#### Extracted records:
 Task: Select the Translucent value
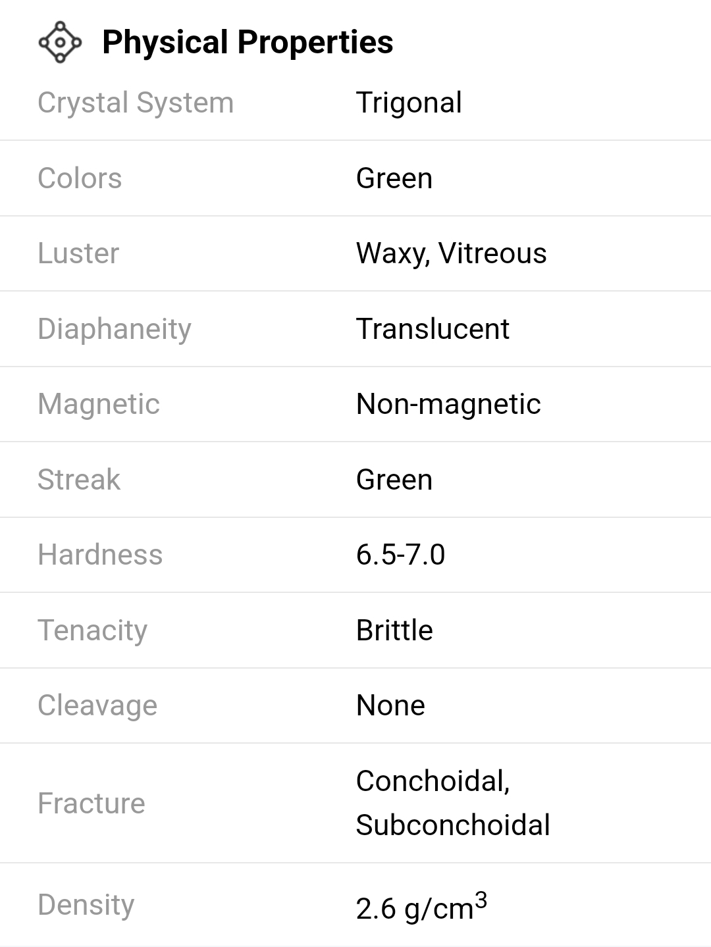tap(433, 329)
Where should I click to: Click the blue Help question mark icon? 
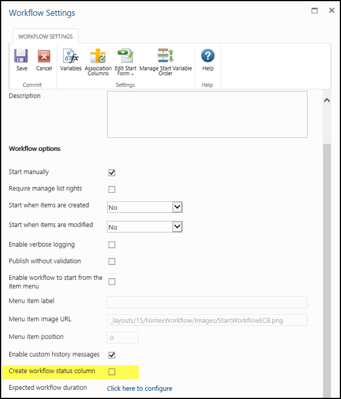coord(208,56)
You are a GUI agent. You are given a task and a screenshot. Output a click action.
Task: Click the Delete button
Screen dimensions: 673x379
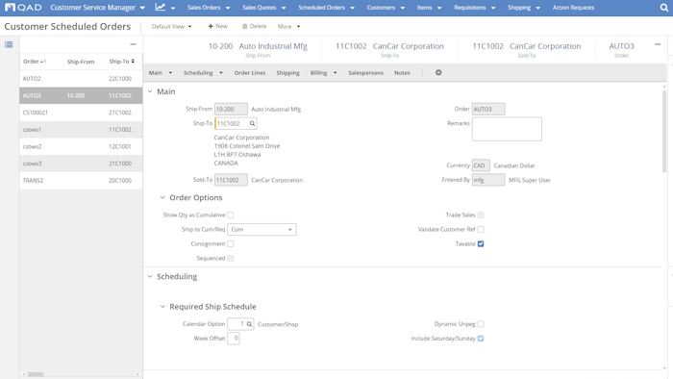pyautogui.click(x=254, y=26)
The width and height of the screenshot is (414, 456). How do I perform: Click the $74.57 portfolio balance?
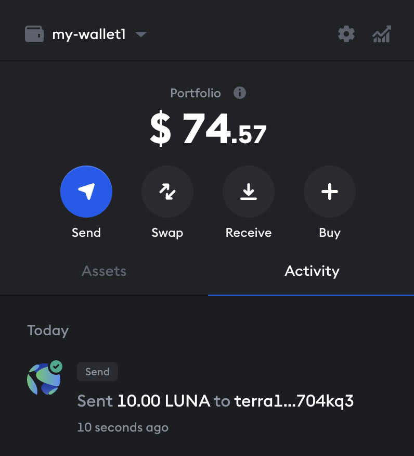tap(208, 129)
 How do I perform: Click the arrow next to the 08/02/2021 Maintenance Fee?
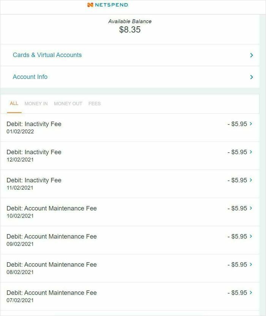(x=251, y=264)
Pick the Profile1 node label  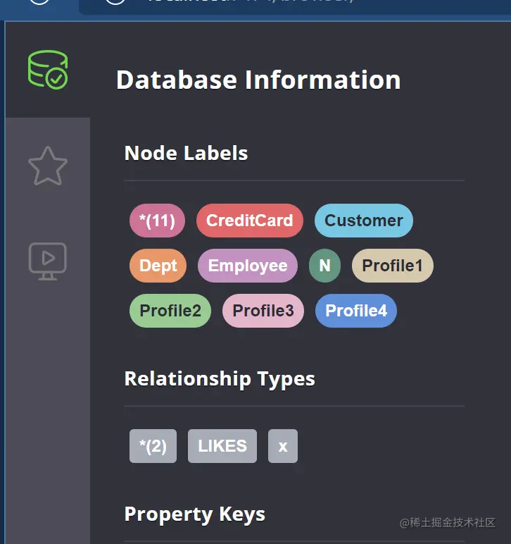tap(392, 266)
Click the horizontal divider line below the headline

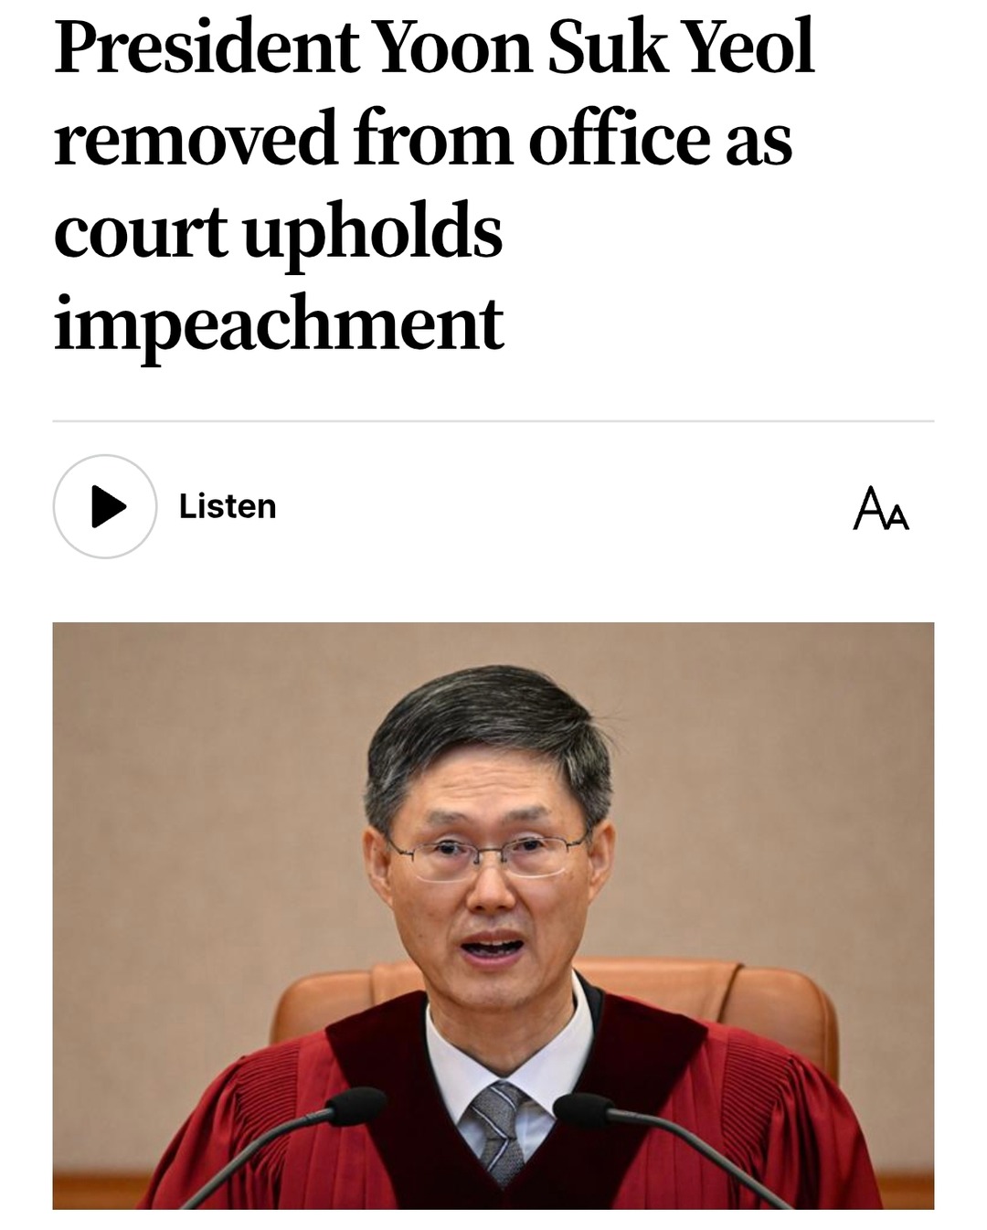[494, 421]
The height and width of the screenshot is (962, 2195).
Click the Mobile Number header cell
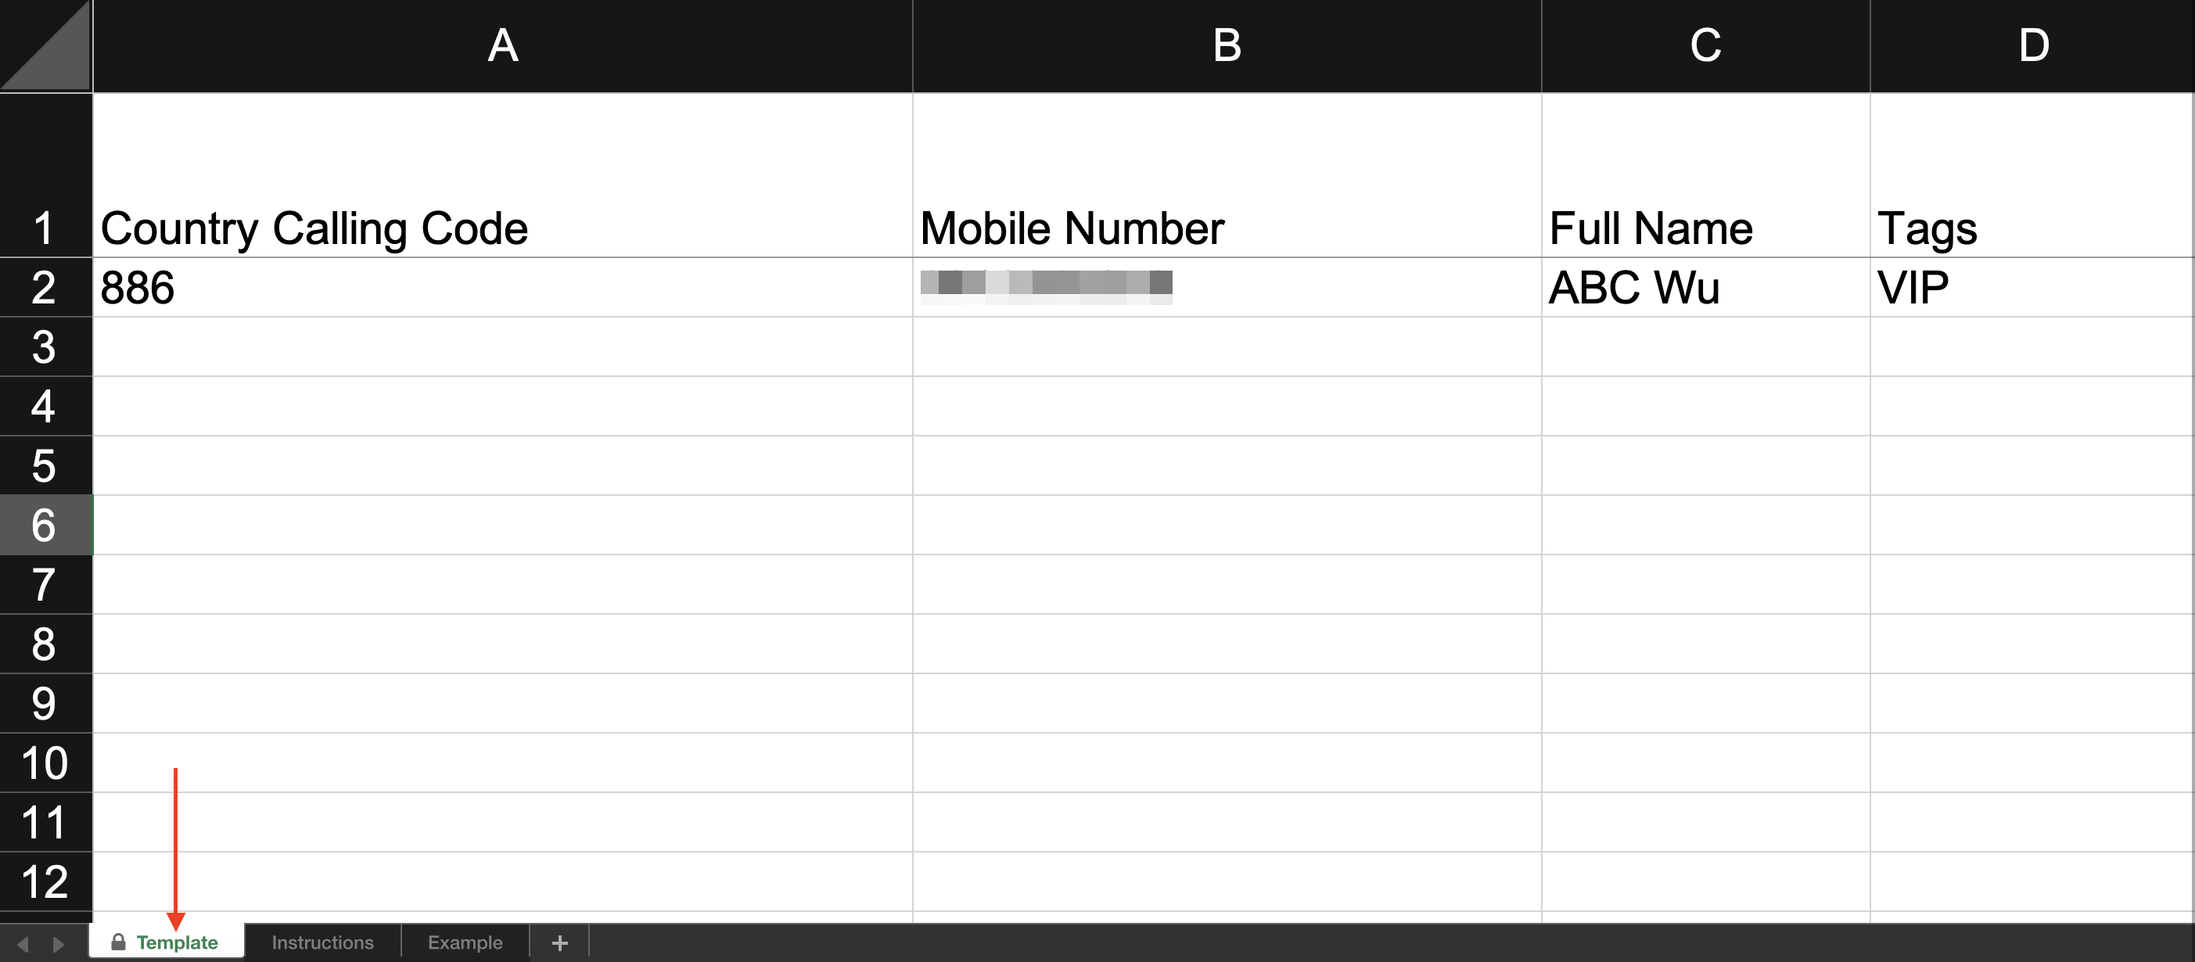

#### Exercise:
Please write out the lines above exactly, from the one that contains "Click the horizontal" through the final line, and include none of the pictures.

#### Completed exercise:
Click the horizontal divider line below the headline

[494, 421]
The height and width of the screenshot is (962, 2195).
Click the Mobile Number header cell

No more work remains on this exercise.